World
U.S. resumes dollar shipments to Iraq after months-long pause
The United States resumed dollar shipments to Iraq after a months-long pause that had cut off roughly $500 million in cash deliveries and tightened pressure on Baghdad’s financial system. The restart comes after a freeze that Washington used as leverage against the Iraqi government, in an effort to push it away from Iran and curb the militias that operate with broad influence inside Iraq’s parliament and government.
The suspended shipments were not a routine banking transfer. They were cash dollars tied to Iraq’s oil revenues and routed from the Federal Reserve Bank of New York to the Central Bank of Iraq under the post-2003 system that has underpinned Iraq’s foreign-currency access since the U.S.-led invasion.

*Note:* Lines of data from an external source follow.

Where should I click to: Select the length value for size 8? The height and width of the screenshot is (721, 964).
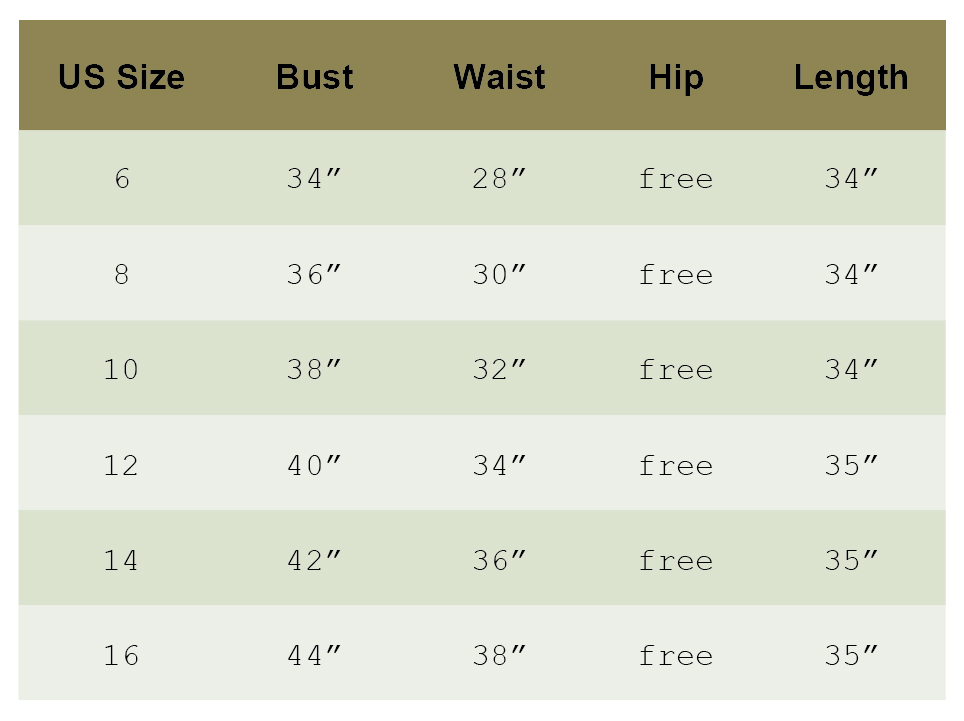coord(851,274)
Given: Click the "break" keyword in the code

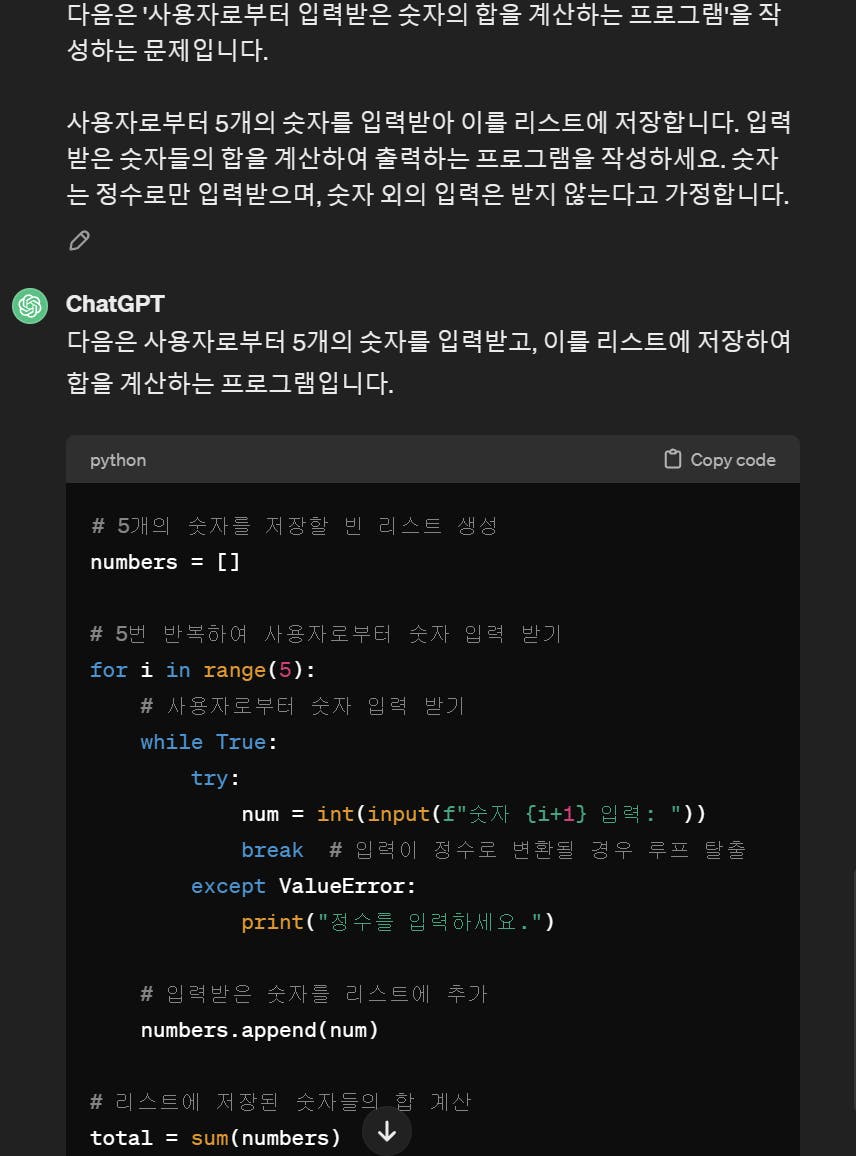Looking at the screenshot, I should (272, 850).
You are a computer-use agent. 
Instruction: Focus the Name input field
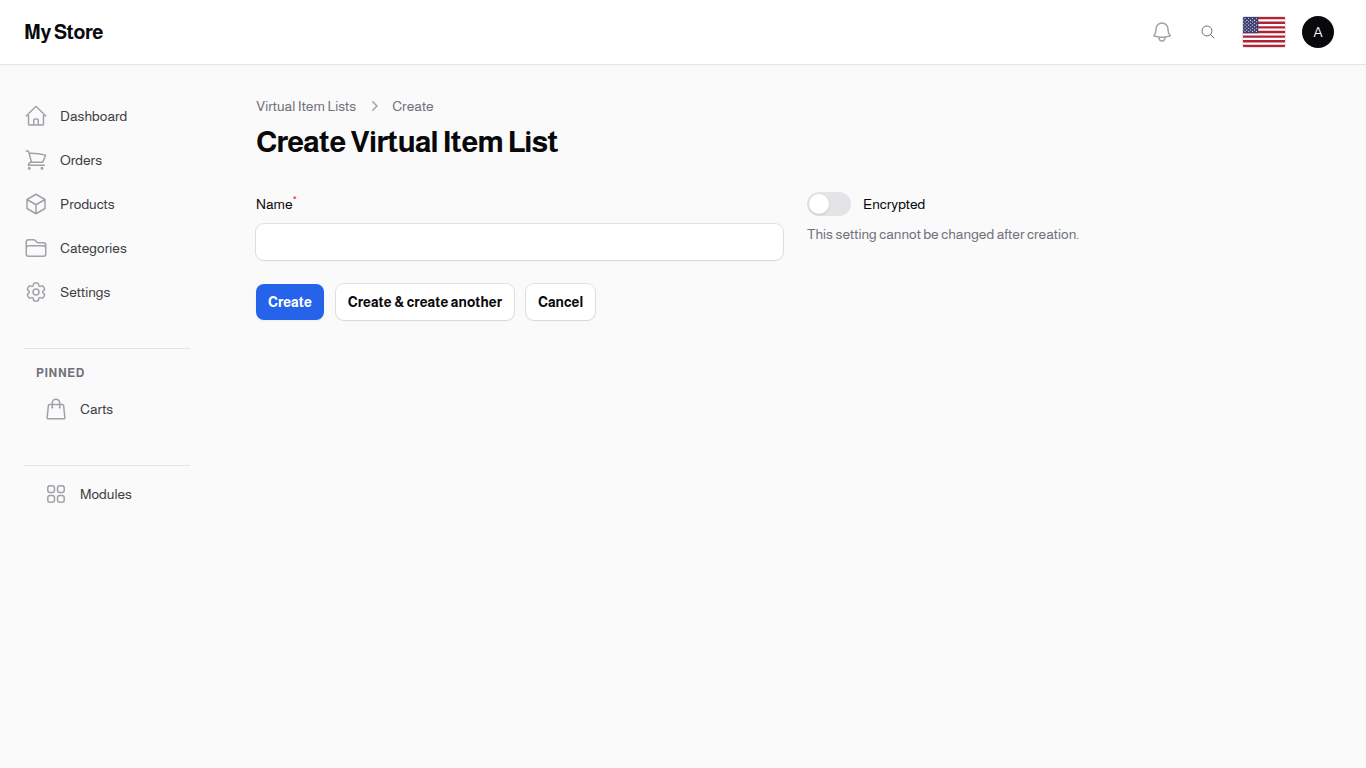519,242
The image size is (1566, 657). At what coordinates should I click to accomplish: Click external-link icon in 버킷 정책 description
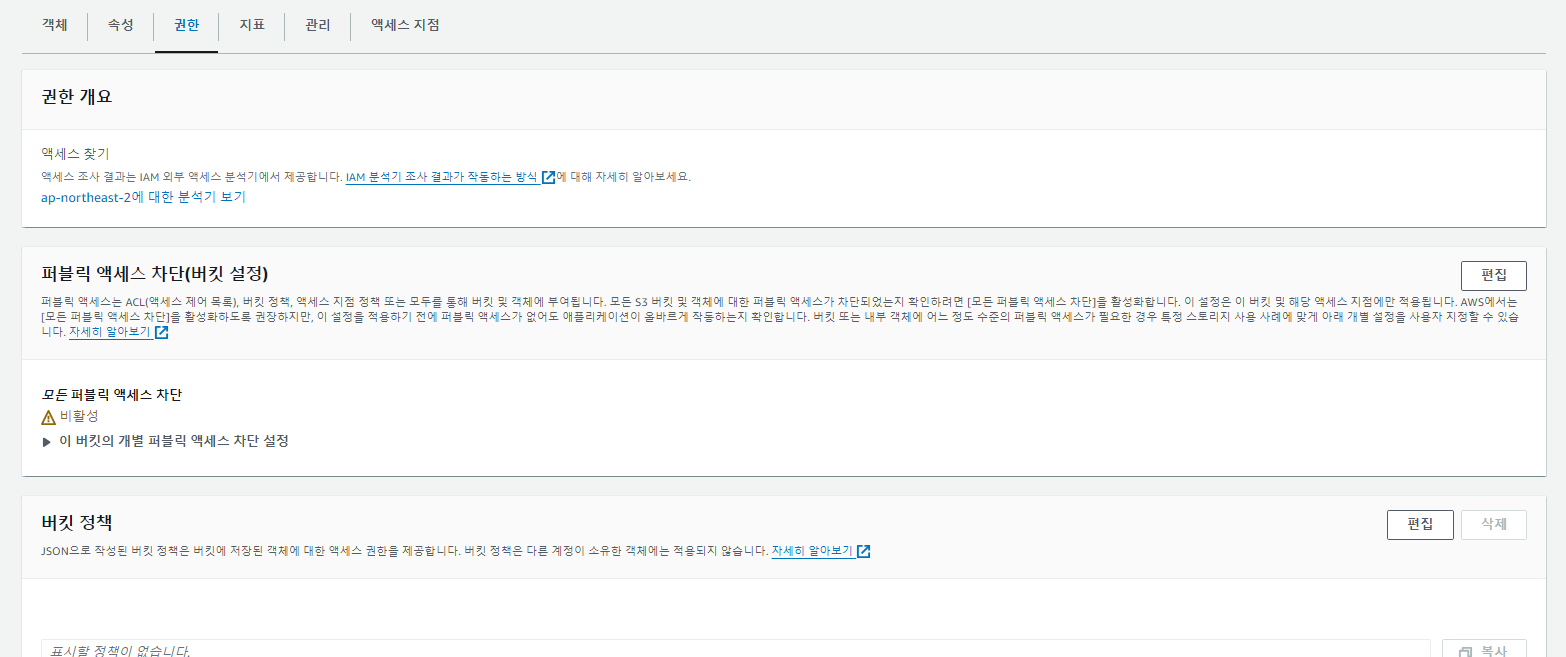click(x=863, y=551)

Iraqi officials said the physical banknotes were used to meet everyday cash needs, including travel, medical treatment and study abroad, while electronic dollar transfers for imports and trade continued to move.

The halt landed alongside a broader pressure campaign. The Trump administration also suspended parts of its security cooperation with Baghdad, and the cash freeze came during a period of heightened regional tension linked to the Iran-Israel-U.S. conflict and weeks of militia attacks on U.S. facilities in Iraq and neighboring countries. An Iraqi central bank official said an expected April delivery never arrived and that a May shipment was uncertain, deepening anxiety inside the banking system.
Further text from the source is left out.